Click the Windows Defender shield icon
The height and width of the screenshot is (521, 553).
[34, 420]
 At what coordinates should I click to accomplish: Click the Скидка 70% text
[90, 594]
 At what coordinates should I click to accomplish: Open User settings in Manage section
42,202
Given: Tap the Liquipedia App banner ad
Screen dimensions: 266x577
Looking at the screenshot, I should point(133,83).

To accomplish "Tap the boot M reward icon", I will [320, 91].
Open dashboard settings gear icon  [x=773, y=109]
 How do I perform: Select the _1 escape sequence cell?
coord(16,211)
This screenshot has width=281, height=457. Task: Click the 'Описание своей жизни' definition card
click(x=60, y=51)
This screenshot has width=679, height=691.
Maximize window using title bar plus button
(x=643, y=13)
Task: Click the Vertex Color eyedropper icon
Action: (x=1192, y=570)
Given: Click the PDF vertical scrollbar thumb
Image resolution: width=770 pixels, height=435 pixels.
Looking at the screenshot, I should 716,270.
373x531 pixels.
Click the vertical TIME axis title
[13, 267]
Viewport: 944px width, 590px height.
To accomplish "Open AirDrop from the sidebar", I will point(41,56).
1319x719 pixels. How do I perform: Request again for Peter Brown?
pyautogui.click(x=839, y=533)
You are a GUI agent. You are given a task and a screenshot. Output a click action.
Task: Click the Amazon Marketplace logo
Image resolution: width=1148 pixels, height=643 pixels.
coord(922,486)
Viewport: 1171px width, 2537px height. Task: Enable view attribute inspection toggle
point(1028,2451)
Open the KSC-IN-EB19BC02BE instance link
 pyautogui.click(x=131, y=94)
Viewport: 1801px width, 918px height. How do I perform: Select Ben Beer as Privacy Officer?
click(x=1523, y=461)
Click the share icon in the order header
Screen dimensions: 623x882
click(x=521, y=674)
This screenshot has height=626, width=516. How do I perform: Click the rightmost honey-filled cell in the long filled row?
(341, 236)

* **TASK STATEMENT**
Convert the lines of the listing above, between the lines holding "Viewport: 944px width, 590px height." and "pyautogui.click(x=839, y=533)", inclusive, into a JSON list of strings with one string per line and blank lines omitted.

* **WORKED SOLUTION**
[
  "Viewport: 944px width, 590px height.",
  "To accomplish \"Open AirDrop from the sidebar\", I will point(41,56).",
  "1319x719 pixels. How do I perform: Request again for Peter Brown?",
  "pyautogui.click(x=839, y=533)"
]